100 Introduction to the New Mainframe: Large-Scale Commercial Computing
The Coupling Facility is central to the operation of Parallel Sysplex. It is an LPAR
or standalone CPC with a specialized operating system, called the Coupling
Facility Control Code (CFCC), which is a Licensed Internal Code (LIC). The CF is
connected via high-speed links to all systems, and it acts as a shared data
repository for all members of the sysplex.
The Sysplex Timer is a hardware device that is connected to all members of the
sysplex. It provides a common time source for synchronizing time among the
members of a sysplex.
How Parallel Sysplex works
If an LPAR fails in a Parallel Sysplex, the other systems can take over the
workload of the failing system using a component called WorkLoad Manager
(WLM), which manages work running on all the systems in a sysplex. WLM acts
as a load balancer, routing work to whichever system in the sysplex can best
handle the new workload. WLM allows the systems in a sysplex to work together
as though they were a single system.
Using CBU, the hardware on the running systems in a sysplex can be
dynamically and nondisruptively upgraded with more processor power.
The System Logger is a facility that merges the information from logs on
individual systems in the sysplex, and from individual subsystems operating on
different systems in the sysplex, into coherent structures that represent a
sysplex-wide view of the contents of each log.
For more information about Parallel Sysplex, refer to 3.3.3, “Parallel Sysplex” on
page 48.
5.5 z/OS elements for availability
With IBM mainframes, the availability design-point focuses on the application.

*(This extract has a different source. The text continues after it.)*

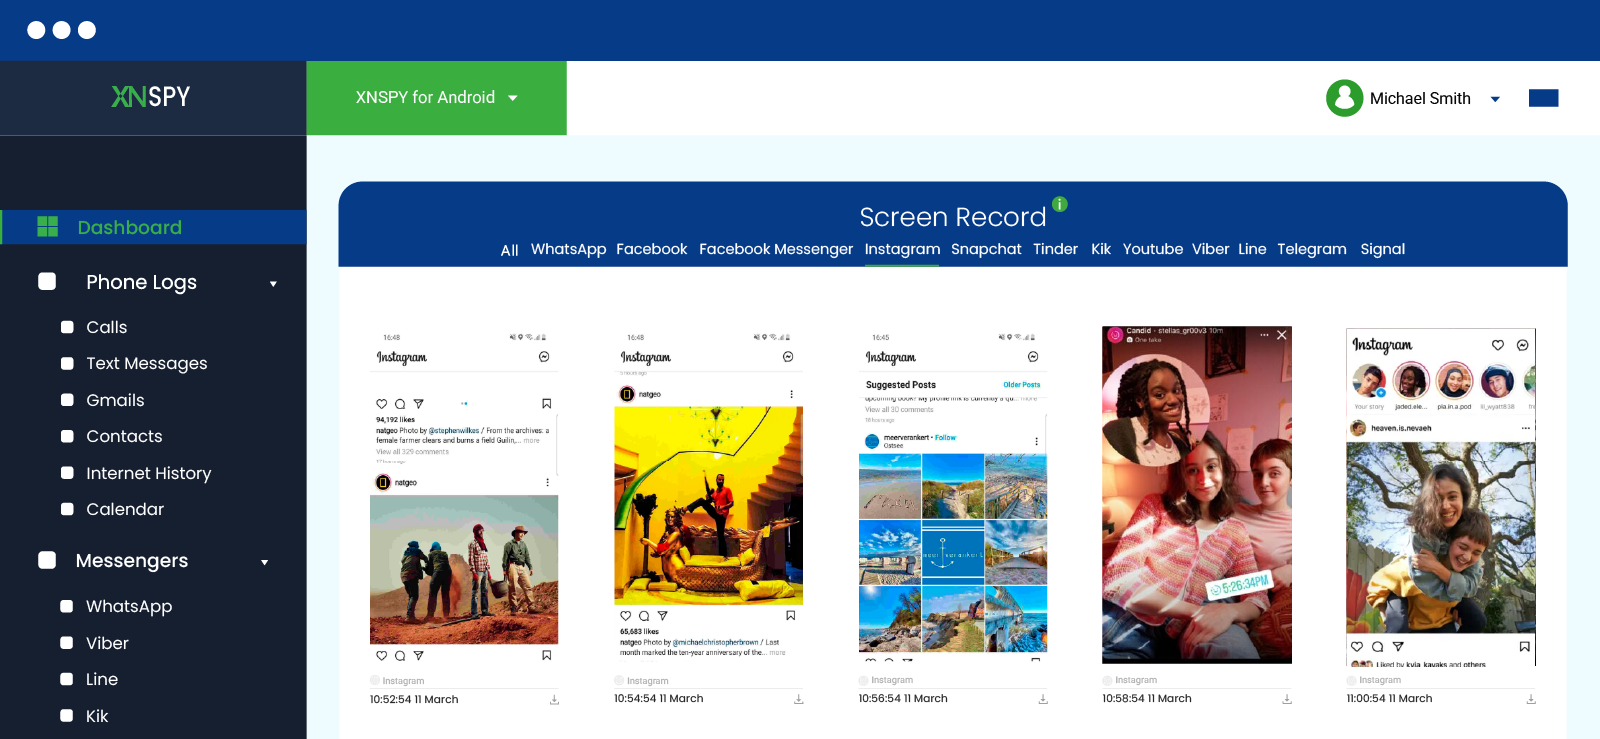Expand the Michael Smith account menu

Why? Because applications do not simply rely on server hardware. Instead, they
require an integrated environment in which hardware, firmware, operating
systems and middleware work together to provide application and data
availability.
Approximately one-third of the z/OS code base provides rich RAS functionality
delivering reliability, availability and serviceability–often resulting in outage
events being completely masked from applications—and in severe cases,
resulting in graceful degradation rather than complete failure. And concurrent
maintenance capabilities, supported by both the hardware as well as operating
systems, help to mask planned outage events from the application as well.